_Work item_
Please report every line from the material that contains the word "card".

_Recorded information_

◆ ◆ ◆

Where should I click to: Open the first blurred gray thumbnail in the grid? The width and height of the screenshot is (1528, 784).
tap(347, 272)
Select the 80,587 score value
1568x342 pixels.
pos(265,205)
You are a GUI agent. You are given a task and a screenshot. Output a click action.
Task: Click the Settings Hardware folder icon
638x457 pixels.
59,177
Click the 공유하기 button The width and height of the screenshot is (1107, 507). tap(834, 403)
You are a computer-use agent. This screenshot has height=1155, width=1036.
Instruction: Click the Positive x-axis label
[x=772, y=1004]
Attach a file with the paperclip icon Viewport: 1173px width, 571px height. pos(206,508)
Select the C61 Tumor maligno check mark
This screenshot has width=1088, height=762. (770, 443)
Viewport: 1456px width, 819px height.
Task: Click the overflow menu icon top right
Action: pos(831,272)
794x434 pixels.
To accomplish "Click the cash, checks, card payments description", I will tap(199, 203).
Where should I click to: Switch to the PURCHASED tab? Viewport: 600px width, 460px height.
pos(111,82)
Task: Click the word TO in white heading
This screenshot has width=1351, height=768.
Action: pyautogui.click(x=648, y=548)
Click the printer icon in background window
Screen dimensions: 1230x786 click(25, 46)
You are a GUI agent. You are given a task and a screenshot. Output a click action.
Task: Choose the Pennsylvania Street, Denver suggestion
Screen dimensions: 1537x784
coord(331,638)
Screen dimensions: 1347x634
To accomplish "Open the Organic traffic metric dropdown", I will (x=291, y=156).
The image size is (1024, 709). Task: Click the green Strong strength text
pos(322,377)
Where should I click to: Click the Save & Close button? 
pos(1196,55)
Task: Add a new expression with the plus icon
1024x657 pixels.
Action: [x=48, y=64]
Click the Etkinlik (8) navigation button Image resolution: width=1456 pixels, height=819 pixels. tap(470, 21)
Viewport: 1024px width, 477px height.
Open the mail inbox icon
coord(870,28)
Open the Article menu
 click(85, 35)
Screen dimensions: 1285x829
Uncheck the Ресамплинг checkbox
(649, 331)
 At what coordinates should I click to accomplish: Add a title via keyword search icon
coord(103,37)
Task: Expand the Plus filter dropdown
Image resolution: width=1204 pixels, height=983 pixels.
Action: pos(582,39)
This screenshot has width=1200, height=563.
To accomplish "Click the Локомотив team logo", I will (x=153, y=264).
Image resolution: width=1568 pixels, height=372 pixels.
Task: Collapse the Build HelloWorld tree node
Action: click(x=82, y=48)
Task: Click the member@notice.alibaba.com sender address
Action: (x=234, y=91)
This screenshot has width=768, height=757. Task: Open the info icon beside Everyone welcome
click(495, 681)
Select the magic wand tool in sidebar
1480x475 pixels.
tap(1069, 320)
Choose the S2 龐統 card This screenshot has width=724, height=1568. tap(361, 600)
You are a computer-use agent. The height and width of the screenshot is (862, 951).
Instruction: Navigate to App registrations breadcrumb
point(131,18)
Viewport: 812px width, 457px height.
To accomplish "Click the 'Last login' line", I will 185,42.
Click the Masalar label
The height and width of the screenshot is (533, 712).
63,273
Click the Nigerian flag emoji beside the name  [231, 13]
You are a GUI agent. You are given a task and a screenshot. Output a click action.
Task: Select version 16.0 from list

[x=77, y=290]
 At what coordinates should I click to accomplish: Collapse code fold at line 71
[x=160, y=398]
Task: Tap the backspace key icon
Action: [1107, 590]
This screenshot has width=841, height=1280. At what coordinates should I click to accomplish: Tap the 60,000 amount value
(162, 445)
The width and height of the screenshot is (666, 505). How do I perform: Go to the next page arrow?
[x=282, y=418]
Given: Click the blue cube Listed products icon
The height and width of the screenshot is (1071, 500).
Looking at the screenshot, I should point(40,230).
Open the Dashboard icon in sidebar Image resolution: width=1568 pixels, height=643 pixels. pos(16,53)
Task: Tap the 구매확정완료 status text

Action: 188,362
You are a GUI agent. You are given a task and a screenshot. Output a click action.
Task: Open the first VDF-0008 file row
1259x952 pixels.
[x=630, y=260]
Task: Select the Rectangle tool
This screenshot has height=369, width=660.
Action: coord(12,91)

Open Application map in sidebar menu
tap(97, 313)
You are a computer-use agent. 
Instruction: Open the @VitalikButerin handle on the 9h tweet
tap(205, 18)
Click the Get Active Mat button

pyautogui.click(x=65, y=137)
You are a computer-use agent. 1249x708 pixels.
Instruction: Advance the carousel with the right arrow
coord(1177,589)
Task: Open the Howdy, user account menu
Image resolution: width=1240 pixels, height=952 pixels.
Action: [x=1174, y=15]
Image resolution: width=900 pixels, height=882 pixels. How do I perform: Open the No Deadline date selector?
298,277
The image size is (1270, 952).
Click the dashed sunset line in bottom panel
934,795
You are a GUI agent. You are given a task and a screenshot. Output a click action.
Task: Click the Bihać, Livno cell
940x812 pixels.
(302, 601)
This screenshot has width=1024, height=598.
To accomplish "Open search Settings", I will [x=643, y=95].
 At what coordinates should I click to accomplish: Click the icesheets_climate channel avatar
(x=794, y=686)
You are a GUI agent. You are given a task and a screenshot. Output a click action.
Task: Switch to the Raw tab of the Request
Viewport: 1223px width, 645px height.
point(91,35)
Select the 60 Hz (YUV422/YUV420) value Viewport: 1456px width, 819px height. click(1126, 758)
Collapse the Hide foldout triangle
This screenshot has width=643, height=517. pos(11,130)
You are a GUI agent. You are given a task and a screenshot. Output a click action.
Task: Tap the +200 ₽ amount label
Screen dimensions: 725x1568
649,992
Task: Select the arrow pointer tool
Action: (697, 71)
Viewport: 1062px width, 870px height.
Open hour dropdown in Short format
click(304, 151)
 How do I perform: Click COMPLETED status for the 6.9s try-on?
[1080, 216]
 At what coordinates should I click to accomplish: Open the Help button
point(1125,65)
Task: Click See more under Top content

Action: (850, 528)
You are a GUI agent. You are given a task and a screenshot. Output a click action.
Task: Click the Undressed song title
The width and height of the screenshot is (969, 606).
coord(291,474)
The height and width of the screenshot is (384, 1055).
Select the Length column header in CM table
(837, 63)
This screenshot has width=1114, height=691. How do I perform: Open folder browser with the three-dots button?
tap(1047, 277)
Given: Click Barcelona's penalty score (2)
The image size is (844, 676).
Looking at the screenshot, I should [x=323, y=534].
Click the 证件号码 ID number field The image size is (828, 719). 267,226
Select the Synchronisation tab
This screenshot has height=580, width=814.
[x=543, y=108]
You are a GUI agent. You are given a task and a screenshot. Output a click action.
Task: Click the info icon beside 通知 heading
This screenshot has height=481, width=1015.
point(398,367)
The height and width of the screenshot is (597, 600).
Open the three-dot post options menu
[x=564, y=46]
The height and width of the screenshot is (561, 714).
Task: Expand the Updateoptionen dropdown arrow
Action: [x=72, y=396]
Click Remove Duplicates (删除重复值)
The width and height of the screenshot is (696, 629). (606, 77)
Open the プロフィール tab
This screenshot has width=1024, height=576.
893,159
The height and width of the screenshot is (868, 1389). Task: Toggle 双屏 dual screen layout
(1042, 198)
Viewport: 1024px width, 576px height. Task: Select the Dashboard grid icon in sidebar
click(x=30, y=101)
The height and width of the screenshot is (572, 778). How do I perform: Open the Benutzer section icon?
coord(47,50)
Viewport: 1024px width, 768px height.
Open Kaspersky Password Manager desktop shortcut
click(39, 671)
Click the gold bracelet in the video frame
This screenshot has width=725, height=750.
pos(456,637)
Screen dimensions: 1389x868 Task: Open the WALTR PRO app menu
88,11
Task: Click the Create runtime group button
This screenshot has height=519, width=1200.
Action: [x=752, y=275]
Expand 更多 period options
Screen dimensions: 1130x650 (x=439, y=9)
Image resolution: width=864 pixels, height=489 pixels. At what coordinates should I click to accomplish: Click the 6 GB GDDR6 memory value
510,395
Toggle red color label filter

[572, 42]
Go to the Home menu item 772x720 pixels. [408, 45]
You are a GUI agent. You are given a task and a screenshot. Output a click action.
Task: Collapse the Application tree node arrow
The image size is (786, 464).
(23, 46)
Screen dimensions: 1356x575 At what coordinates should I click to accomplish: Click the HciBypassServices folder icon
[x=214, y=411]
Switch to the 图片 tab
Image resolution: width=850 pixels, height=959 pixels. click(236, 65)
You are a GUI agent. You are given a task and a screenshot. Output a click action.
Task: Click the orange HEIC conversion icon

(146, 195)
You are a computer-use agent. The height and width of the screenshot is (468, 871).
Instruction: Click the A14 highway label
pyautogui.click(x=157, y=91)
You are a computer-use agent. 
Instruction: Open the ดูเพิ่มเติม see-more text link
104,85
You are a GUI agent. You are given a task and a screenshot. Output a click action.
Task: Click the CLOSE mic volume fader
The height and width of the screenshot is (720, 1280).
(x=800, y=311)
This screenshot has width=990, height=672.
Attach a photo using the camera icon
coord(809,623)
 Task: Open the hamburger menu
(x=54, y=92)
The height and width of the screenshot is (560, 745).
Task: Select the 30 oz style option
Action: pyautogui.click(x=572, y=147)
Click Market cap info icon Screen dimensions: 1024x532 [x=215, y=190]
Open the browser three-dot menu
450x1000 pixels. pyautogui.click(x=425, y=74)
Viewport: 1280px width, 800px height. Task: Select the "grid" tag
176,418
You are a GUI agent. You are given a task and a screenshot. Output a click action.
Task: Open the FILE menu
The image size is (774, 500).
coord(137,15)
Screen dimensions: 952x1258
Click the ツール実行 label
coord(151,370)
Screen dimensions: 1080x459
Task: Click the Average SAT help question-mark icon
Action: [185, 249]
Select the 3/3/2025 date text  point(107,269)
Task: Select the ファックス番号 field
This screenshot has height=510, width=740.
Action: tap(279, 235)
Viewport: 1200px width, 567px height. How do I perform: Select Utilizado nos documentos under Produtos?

◆ ◆ ◆

_Result of the exercise_
To accomplish "Click the cash, checks, card payments description", I will tap(199, 203).
Choose the S2 龐統 card This screenshot has width=724, height=1568. tap(361, 600)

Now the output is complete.